Staring at the closed door, my thoughts drifted back to that conversation with Villard and his parting words. I did not feel “amazing” in Holmes’s presence. I felt temperamental and slow witted and ashamed of my own weakness. It was becoming difficult to remember feeling any other way.

When Holmes returned I took the tumbler he offered and held it out as he poured a portion of water from a carafe. I gave a nod of thanks and sat back.

He placed the carafe on the floor by my feet and settled himself across from me. “There’s no prospect of anything more substantial before Montpellier,” he said as I turned my gaze to the window. “We may have more luck there although it’s only a brief station stop on the night route, as I recall. And I’ll have to visit the telegraph office.”

I heard him draw in a breath to say more and it crossed my mind, I could not think of a recent conversation, not since Holmes’s resurrection, between he and I that had not ended badly. There was no reason to think this one would be different.

“Holmes,” I broke in. “Perhaps it’s best if we don’t talk for a time. I– I would like to rest.” His eyes were the color of slate in the deepening shadows.

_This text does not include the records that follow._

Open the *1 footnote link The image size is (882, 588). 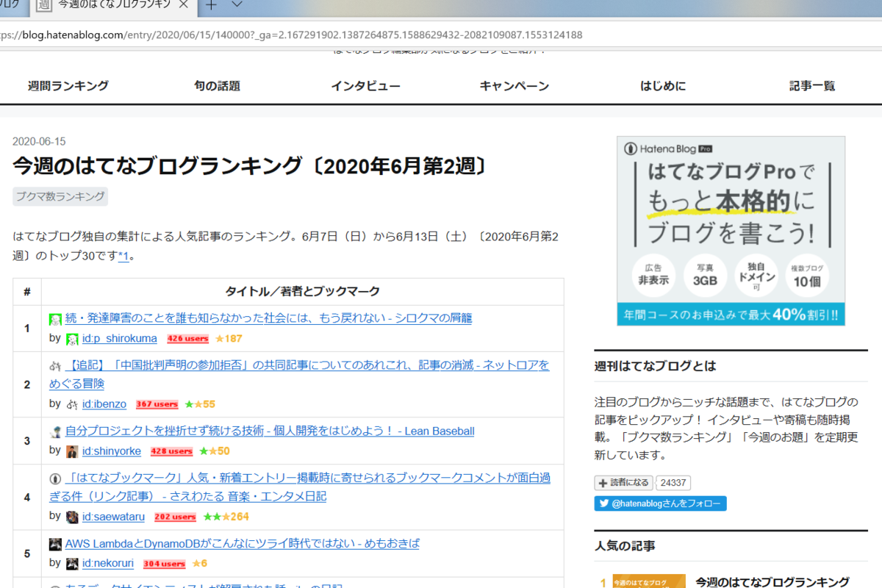pos(123,256)
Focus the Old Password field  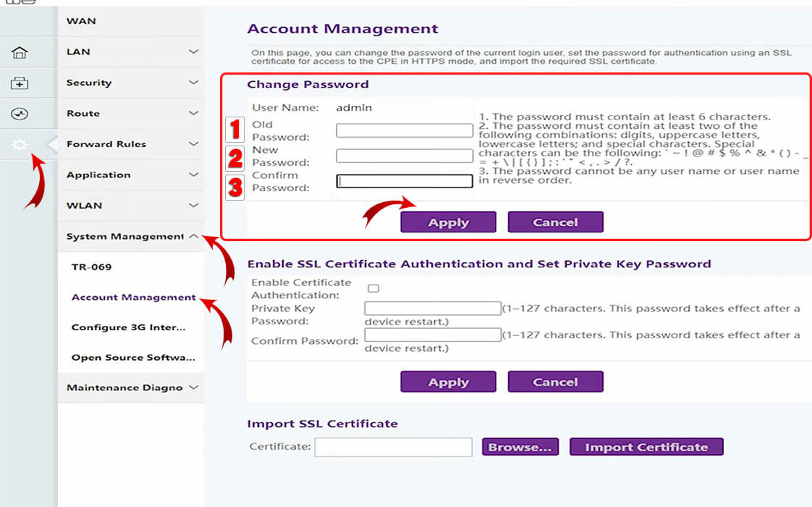404,131
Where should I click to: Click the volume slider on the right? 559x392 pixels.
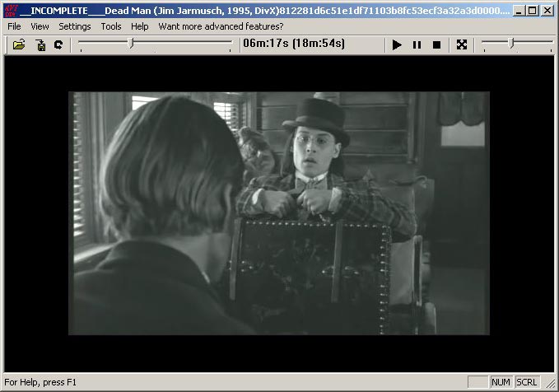pyautogui.click(x=511, y=43)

On a sudden, the electric lamps set high on the passage-side wall flickered and brightened. I turned to the window and found their blue-white glow had washed out the scene beyond to black. Holmes was watching my reflection in the glass.

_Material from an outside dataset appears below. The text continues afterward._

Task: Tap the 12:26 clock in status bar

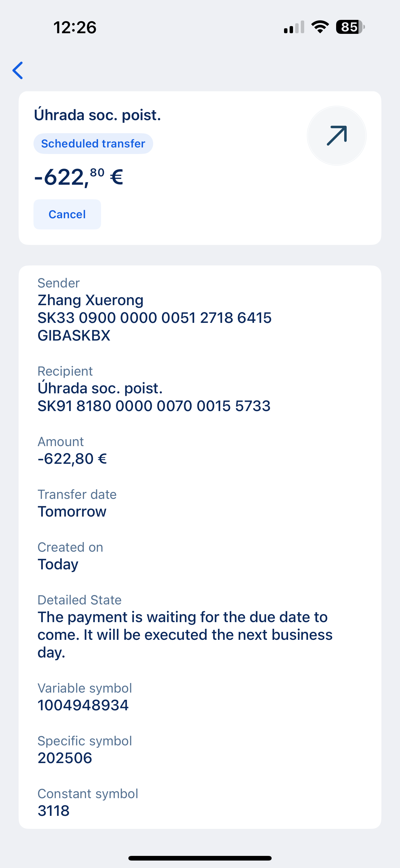Action: 75,27
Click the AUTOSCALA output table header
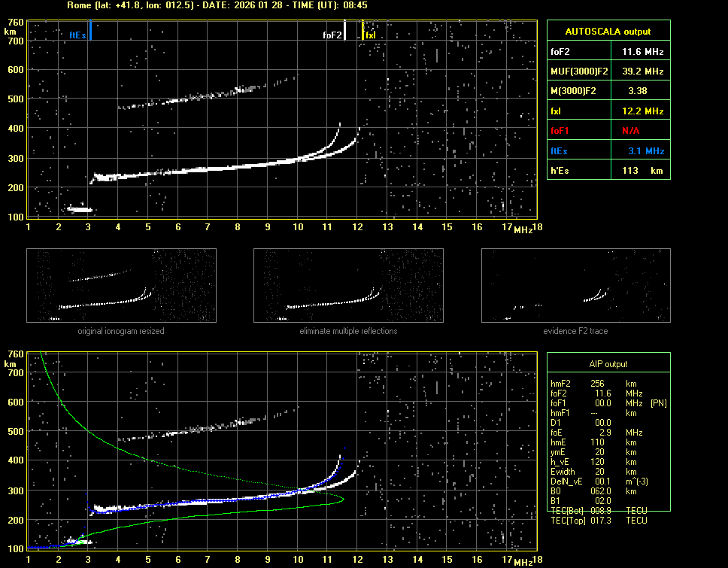 click(x=608, y=32)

I wondered if it was worth the pain to either of us to keep up the pretense we could ever be as comfortable together as we had once been. I had never thought to look with fondness on those three years between the ride home from Birmingham and Holmes’s death at Reichenbach Falls. The thought that among them resided the last companionable times he and I would ever spend together made heat start behind my eyes.

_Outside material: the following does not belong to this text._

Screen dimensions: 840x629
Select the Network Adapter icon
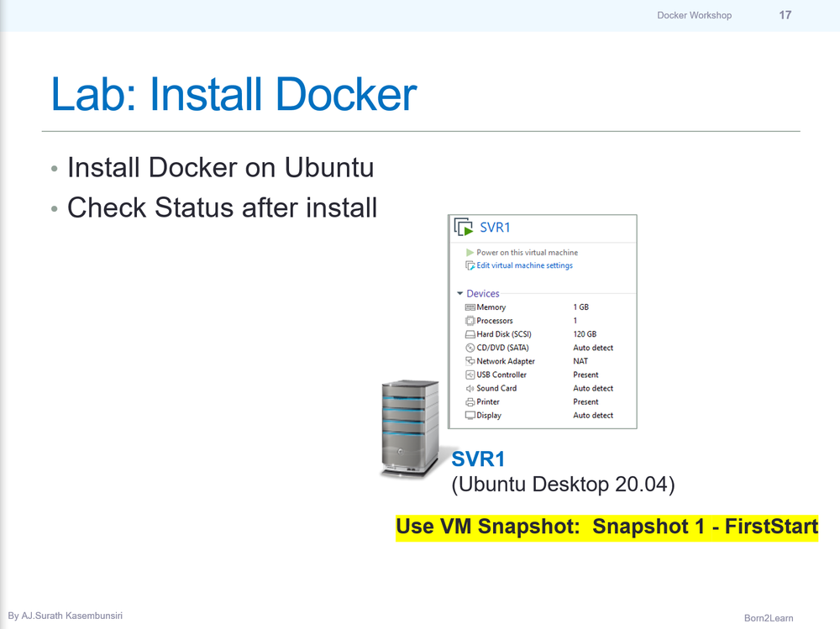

Holmes’s gaze turned away. As he studied the floor by his feet, his quick, lithe hands tapped out an arrhythmic tattoo on his knees. The thought was borne in on me, even after all that had passed between us and in spite of all my questions and confusion, I wanted to capture those hands in mine and hold them tight. I wanted to feel his skin against mine. I wanted to take him in my arms and kiss him until his breath and my breath were one and the same.

In the reflection in the window I saw his hands still. He sat back and pulled something from his pocket. It was a rust-colored book. He opened it on his knee and began to read.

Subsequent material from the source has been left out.